NTGR - flag looks ready for a 3 pt move.
PBY - hovering at support ? good entry point for uptrending stock with huge insider buying.
ISE - break out today for ? 8 pt move.
AAP - entered on break out of flag.
KYPH, DECK, AKAM - all at support.
DHI - Went short on confirmation of head and shoulders today.
Thanks for some great trades Jeff.

Hi Jeff,

I am in the process of writing out my rules for support bounces and I am having a little trouble making a decision. I value your opinion so I hope you can take a second to answer this or maybe write one of your posts on it. Here is my problem, I am having trouble deciding which is better:

buy a stock at a strong level of support in anticipation of a bounce to get the full move and put a stop 1% below the support -OR- buy a stock at .10-.25 above the high of the low day on confirmation of the bounce.

I like getting the full bounce, but I am wondering if I am getting too greedy and it could end up biting me somehow. I am fairly new to the trading world, so I am sure you have some insight that could help. I appreciate the blog and it is nice to see that you bring a great sense of humor to our "work" day.



A good example of why I am asking you this question is PPC (I believe you mentioned this last week in your watchlist video). It is at a strong diagonal level of support, support from the 30DMA and even support from a previous high on 1/11 horizontally.

I was watching this today and was thinking how nice it would have been to have put in an order to buy if the stock dipped to about 31.25 (the area of all the support), but then I was thinking that it had not confirmed yet, so I did not know which would be better. 36.11 would be .15 above todays high, so that could be a nice play if it indeed does bounce. OK, just wanted to show an example to illustrate my question. Thanks for listening.


I like Stephen's comment because it is something that I have been thinking a lot about since joining in on the BLOG. On the marketcast yesterday Eric mentioned something about support and resistance trading verses breakout trading.

Jeff, you have me changing my thoughts and see the wisdom in breakout type trading, especially when it's occuring close or at support. I don't know if Stephen is in the same boat as I am, but many times after the markets are closed and I come home from work and check the watch list, I see a stock that did indeed breakout but feel that I have missed the right entry point, because it moves up too much on the breakout.

I'd love to hear your advice for people like me. Perhaps it's the same process but just taking fewer trades if the % increase for the breakout day appears to be the majority of the break.

You've mentioned Fibonacci before, is there some technical study that we can apply here?

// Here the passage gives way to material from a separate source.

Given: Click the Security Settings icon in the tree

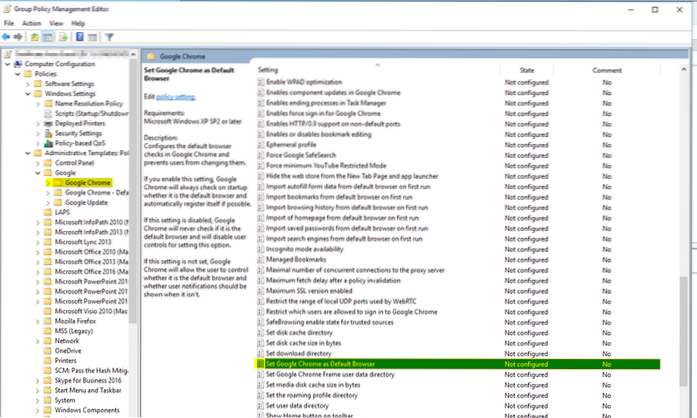Looking at the screenshot, I should coord(48,132).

I too, love all of the messages and interaction on the blog! Thanks to all about discussing the "portfolio size" and the money in it. You're exposing me to some more volatile stocks than normal which can greatly increase my earning, but have hit me a little more than I'd like despite having the stops in place.

Keep it up!!! It's great...thanks again Jeff. You are awesome doing this while your wife is so pregnant...although that's just a 9 month vacation, isn't it????

(relax women, I have 4 kids!)


I see an article coming as Stephen, Gary and now me are all on on the same topic. Jeff, I hear you in the back of my mind...go have a weekend but I just watched two movies with my kids and they are all taking baths so here I am. In talking to the Hotline coach today about my VIP one day trade he said he really liked my entry and understood my exit (was stopped out same day) but after some evaluation told me that the breakout was too large and as a $5 pt move would require $5+ to determine if the breakout was a fake out. Or I could tight stop say mid candle on the 21st. I have done that before only to be bounced out to then go off on the breakout I wanted to be part of. I like Gary can not always be at the computer to watch - and some times that is a good thing.
Off to help my wife with the kids...someone started that kids theme!

Bob H

AMG...bull flag forming...6pt move??

Nice H&S on CAL forming...lots of volume to the downside with little volume to the upside...

Hey Jeff!
I am a relatively new trader. I have been trading seriously since January. My parents got my husband and I into it after they became PHD students through Investools.

I appreciate your blog and your willingness to share your wisdom.

I also appreciate all of your loyal commenters who are so willing to post their winners and losers. It makes me feel better to knnow that I am not the only one who loses money!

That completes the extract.